Governments around the world have adopted a Cloud First strategy (Busch et al., 2014), and the UK is no exception. Rather than traditional on-premises equipment or dedicated remote servers, we use a set of scalable resources which automatically adapt to our needs. Along with edge processing, caching, and associated features, this paradigm is commonly known as "Dew Computing" (Ray, 2018). This allows us to tightly control our costs, reduce our carbon footprint, and scale to meet demand. We can "shard" our data (that is, store it across multiple, redundant locations) (Koster, 2009). However, this requires careful management of transactions to ensure eventual consistency (Tewari and Adam, 1992).
The majority of our documents are stored as unstructured data in an Amazon S3 Bucket. Because of the lack of structured data, they are retrieved via a key-value store using NoSQL (Sadalage and Fowler, 2012). This reduces the overhead of creating and maintaining a schema, at the expense of the ability to construct deterministic queries.
Our enterprise storage needs generally follow the "Inmon Model" (Inmon, 2005) where multiple data publishers store their data in a "data warehouse" - then further processing takes place in separate datamarts.
The ability to Extract, Transform, and Load (ETL) data allows users to construct their own queries rather than relying on predefined methods (Theodorou et al., 2017). This increases their utility and decreases our support costs.
Because of the lack of detailed metadata, a search index is generated using term frequency–inverse document frequency (TF-IDF) (Spärck Jones, 1972). TF-IDF is the most common method of building recommendation engines (Beel et al., 2016), and allows us to sort search results by relevance.

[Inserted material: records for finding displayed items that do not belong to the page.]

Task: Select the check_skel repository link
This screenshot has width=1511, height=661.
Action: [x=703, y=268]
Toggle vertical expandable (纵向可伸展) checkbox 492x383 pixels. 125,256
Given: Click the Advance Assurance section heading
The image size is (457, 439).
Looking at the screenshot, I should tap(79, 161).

Basic metadata is stored in relational databases. This gives us the ability to use Structured Query Language to interrogate the database and retrieve information.

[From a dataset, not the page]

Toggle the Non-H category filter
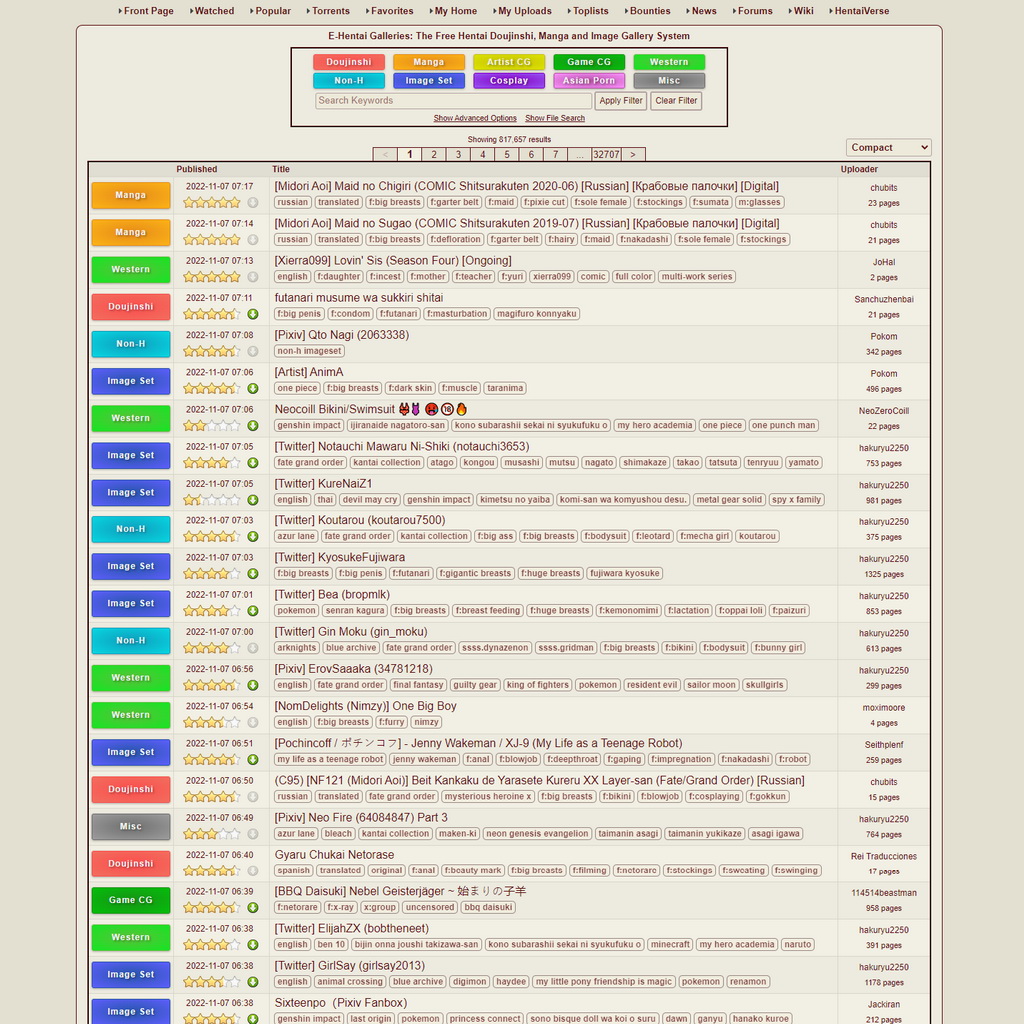Viewport: 1024px width, 1024px height. point(349,81)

Manually exchanging data using outdated formats or standards is unreliable. During the COVID-19 crisis, contact-tracing data was lost due to the limitations of Microsoft's proprietary Excel format (Fetzer and Graeber, 2020). This has accelerated our adoption of APIs which should not suffer from such data loss. As per the National Data Strategy (Dowden, 2020), we now advocate an API first strategy to ensure that data can flow freely.
Storage and transfer of data aren't the only factors to consider. We also have a mandate to provide "Linked Data" (Shadbolt et al., 2012).
4. How relevant data hierarchies or taxonomies are identified and properly documented.
Taxonomies are useful tools for helping both humans and machines navigate data.
The taxonomy currently used in our data warehouse was identified through a process of ongoing user research involving stakeholders inside and outside the organisation.
Content stored on GOV.UK is subject to a sophisticated taxonomy which was intentionally designed to capture published information within a specific domain (GDS, 2019).
In order to meet the criteria for a well-defined taxonomy, the taxonomy is documented in a format which complies with ANSI/NISO Z39.19-2005 (National Information Standards Organization, 2010). The taxonomy documentation must also retain compatibility with other vocabularies used worldwide (ISO, 2011).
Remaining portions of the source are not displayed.